Exercise details
Repeat the whole listing, keeping every word and every line intact.

Start of Block

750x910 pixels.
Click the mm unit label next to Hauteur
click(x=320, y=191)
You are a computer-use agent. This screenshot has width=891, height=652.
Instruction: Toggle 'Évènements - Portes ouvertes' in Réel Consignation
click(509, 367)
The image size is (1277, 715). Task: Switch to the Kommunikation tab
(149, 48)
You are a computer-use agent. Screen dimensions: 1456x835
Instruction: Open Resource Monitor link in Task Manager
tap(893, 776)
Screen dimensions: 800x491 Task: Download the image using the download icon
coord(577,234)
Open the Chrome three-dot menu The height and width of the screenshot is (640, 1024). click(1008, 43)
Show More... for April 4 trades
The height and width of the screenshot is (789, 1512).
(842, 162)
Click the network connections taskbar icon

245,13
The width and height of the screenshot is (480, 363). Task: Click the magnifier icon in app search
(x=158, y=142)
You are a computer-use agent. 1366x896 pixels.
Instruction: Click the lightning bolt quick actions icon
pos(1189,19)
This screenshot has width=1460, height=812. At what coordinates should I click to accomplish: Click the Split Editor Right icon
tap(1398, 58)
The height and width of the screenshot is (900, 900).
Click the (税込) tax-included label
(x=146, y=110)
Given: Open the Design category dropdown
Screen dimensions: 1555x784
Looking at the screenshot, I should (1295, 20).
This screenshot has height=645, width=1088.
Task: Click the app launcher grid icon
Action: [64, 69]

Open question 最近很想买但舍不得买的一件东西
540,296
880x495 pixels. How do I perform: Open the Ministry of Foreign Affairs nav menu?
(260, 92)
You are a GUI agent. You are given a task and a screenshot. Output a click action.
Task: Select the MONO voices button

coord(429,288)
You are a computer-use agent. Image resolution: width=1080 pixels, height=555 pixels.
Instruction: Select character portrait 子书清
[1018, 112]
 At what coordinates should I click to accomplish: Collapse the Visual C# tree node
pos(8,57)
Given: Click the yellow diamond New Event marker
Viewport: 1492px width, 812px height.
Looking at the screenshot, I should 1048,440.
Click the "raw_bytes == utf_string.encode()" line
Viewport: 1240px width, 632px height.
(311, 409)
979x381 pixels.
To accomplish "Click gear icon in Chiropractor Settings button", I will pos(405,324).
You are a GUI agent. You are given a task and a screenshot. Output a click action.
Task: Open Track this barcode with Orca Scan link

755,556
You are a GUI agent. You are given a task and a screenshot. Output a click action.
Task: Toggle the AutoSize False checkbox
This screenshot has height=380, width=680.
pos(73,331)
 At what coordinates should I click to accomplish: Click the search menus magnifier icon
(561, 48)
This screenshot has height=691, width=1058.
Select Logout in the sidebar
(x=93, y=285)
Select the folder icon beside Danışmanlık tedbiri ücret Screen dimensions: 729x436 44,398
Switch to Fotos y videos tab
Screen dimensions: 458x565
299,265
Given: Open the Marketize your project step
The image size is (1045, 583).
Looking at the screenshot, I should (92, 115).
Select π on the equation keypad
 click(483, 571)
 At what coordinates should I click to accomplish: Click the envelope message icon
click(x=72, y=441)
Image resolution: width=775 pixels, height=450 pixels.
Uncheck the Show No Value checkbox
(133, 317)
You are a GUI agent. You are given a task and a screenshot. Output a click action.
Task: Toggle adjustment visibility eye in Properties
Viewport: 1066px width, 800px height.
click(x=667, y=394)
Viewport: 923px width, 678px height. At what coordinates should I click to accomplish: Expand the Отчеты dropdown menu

End of Block

Your solution
750x910 pixels.
Click the mm unit label next to Hauteur
click(x=320, y=191)
You are a computer-use agent. This screenshot has width=891, height=652.
Instruction: Toggle 'Évènements - Portes ouvertes' in Réel Consignation
click(509, 367)
The image size is (1277, 715). Task: Switch to the Kommunikation tab
(149, 48)
You are a computer-use agent. Screen dimensions: 1456x835
Instruction: Open Resource Monitor link in Task Manager
tap(893, 776)
Screen dimensions: 800x491 Task: Download the image using the download icon
coord(577,234)
Open the Chrome three-dot menu The height and width of the screenshot is (640, 1024). click(1008, 43)
Show More... for April 4 trades
The height and width of the screenshot is (789, 1512).
(842, 162)
Click the network connections taskbar icon

245,13
The width and height of the screenshot is (480, 363). Task: Click the magnifier icon in app search
(x=158, y=142)
You are a computer-use agent. 1366x896 pixels.
Instruction: Click the lightning bolt quick actions icon
pos(1189,19)
This screenshot has width=1460, height=812. At what coordinates should I click to accomplish: Click the Split Editor Right icon
tap(1398, 58)
The height and width of the screenshot is (900, 900).
Click the (税込) tax-included label
(x=146, y=110)
Given: Open the Design category dropdown
Screen dimensions: 1555x784
Looking at the screenshot, I should (1295, 20).
This screenshot has height=645, width=1088.
Task: Click the app launcher grid icon
Action: [64, 69]

Open question 最近很想买但舍不得买的一件东西
540,296
880x495 pixels. How do I perform: Open the Ministry of Foreign Affairs nav menu?
(260, 92)
You are a GUI agent. You are given a task and a screenshot. Output a click action.
Task: Select the MONO voices button

coord(429,288)
You are a computer-use agent. Image resolution: width=1080 pixels, height=555 pixels.
Instruction: Select character portrait 子书清
[1018, 112]
 At what coordinates should I click to accomplish: Collapse the Visual C# tree node
pos(8,57)
Given: Click the yellow diamond New Event marker
Viewport: 1492px width, 812px height.
Looking at the screenshot, I should 1048,440.
Click the "raw_bytes == utf_string.encode()" line
Viewport: 1240px width, 632px height.
(311, 409)
979x381 pixels.
To accomplish "Click gear icon in Chiropractor Settings button", I will pos(405,324).
You are a GUI agent. You are given a task and a screenshot. Output a click action.
Task: Open Track this barcode with Orca Scan link

755,556
You are a GUI agent. You are given a task and a screenshot. Output a click action.
Task: Toggle the AutoSize False checkbox
This screenshot has height=380, width=680.
pos(73,331)
 At what coordinates should I click to accomplish: Click the search menus magnifier icon
(561, 48)
This screenshot has height=691, width=1058.
Select Logout in the sidebar
(x=93, y=285)
Select the folder icon beside Danışmanlık tedbiri ücret Screen dimensions: 729x436 44,398
Switch to Fotos y videos tab
Screen dimensions: 458x565
299,265
Given: Open the Marketize your project step
The image size is (1045, 583).
Looking at the screenshot, I should (92, 115).
Select π on the equation keypad
 click(483, 571)
 At what coordinates should I click to accomplish: Click the envelope message icon
click(x=72, y=441)
Image resolution: width=775 pixels, height=450 pixels.
Uncheck the Show No Value checkbox
(133, 317)
You are a GUI agent. You are given a task and a screenshot. Output a click action.
Task: Toggle adjustment visibility eye in Properties
Viewport: 1066px width, 800px height.
click(x=667, y=394)
Viewport: 923px width, 678px height. At what coordinates should I click to accomplish: Expand the Отчеты dropdown menu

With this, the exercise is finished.